A 70-year-old woman presents with painless jaundice, pruritus, and a 10 kg weight loss over 3 months. On examination, a non-tender, palpable gallbladder is noted. Serum bilirubin is 12 mg/dL (predominantly conjugated), ALP 680 U/L. Abdominal ultrasound shows dilated intrahepatic and extrahepatic bile ducts with a mass at the head of pancreas. What eponymous sign explains the palpable non-tender gallbladder in this setting?
- A Murphy's sign
- B Courvoisier's sign ✓
- C Charcot's triad
- D Boas' sign
Explanation
Courvoisier's law states that in obstructive jaundice due to a periampullary or pancreatic head carcinoma, the gallbladder is palpable and non-tender because it distends progressively as the obstruction is gradual and the gallbladder wall is normal (not chronically inflamed).
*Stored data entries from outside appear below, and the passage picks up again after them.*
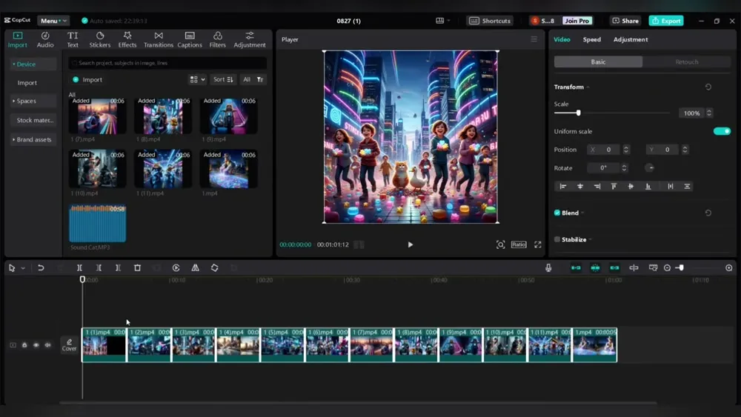Hide the video track with the eye icon
This screenshot has width=741, height=417.
tap(36, 345)
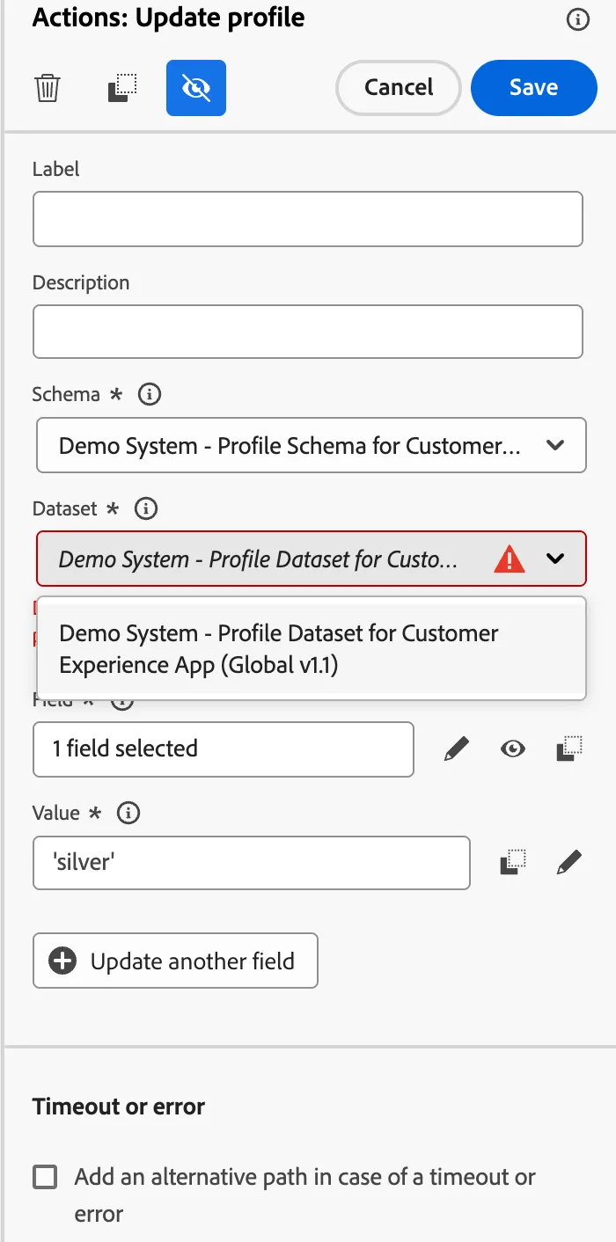
Task: Check the alternative path on timeout checkbox
Action: tap(45, 1177)
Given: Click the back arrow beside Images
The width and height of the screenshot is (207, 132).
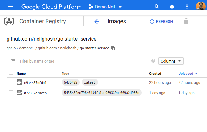Looking at the screenshot, I should [x=97, y=22].
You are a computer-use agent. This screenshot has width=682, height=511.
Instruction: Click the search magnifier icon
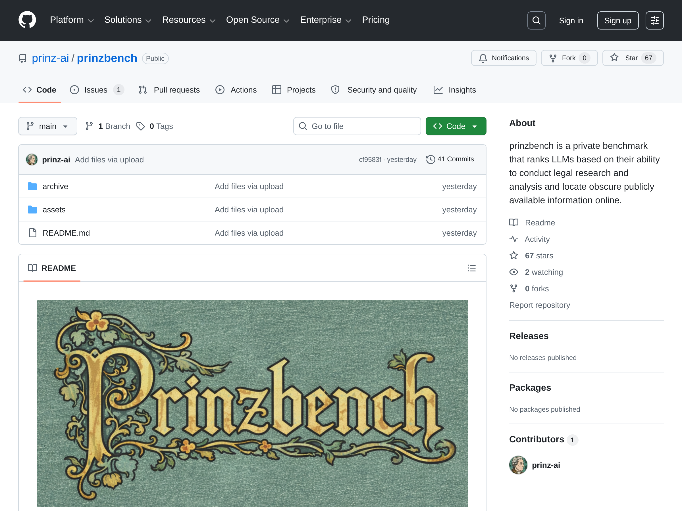(536, 20)
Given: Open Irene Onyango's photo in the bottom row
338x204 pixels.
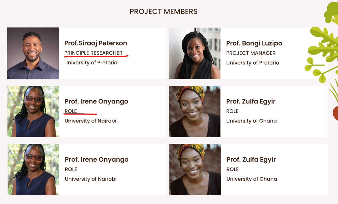Looking at the screenshot, I should point(33,169).
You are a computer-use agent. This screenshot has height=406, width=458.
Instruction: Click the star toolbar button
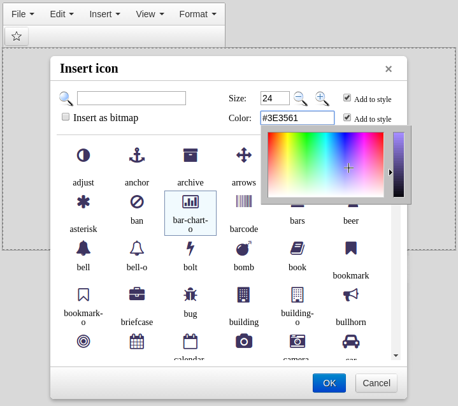pyautogui.click(x=17, y=36)
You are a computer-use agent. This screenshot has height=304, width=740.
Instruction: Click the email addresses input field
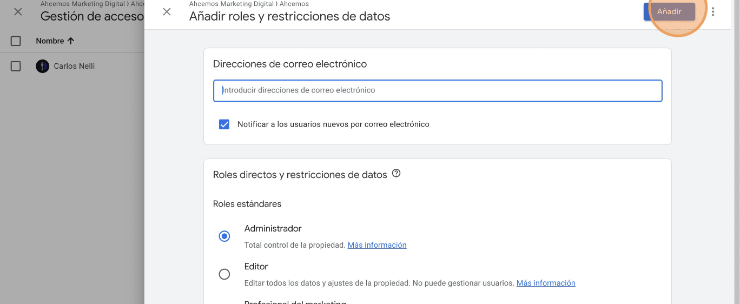[x=438, y=90]
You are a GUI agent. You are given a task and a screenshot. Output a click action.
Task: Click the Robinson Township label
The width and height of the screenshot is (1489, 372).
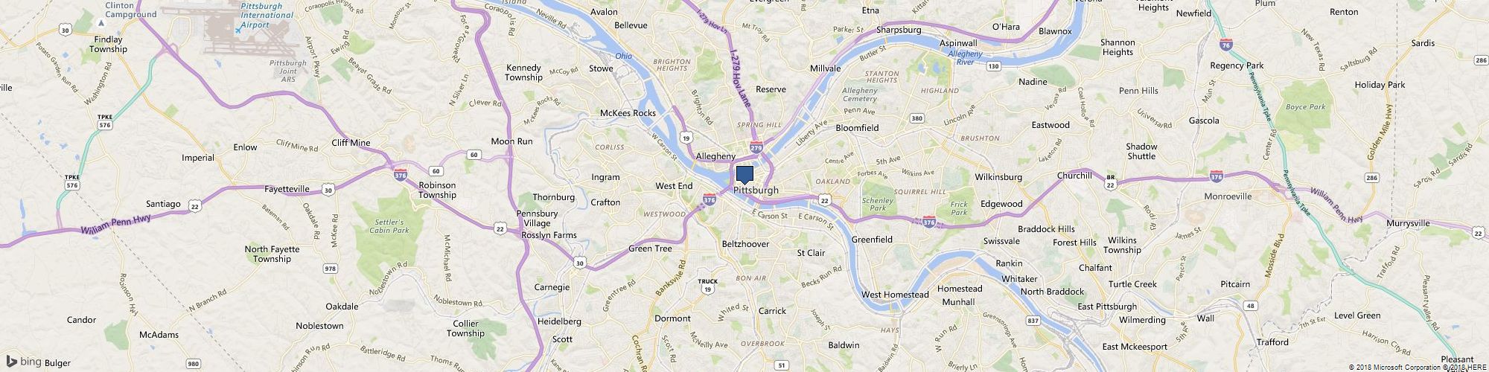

In contrast, jaundice from choledocholithiasis (gallstone) is usually associated with a chronically diseased, fibrosed gallbladder that cannot distend. Murphy's sign is inspiratory arrest on deep palpation in the right hypochondrium, characteristic of acute cholecystitis. Charcot's triad (fever, jaundice, RUQ pain) denotes ascending cholangitis. Boas' sign is referred pain to the right shoulder tip in acute cholecystitis.
Reference: Harrison's Principles of Internal Medicine, 21st ed.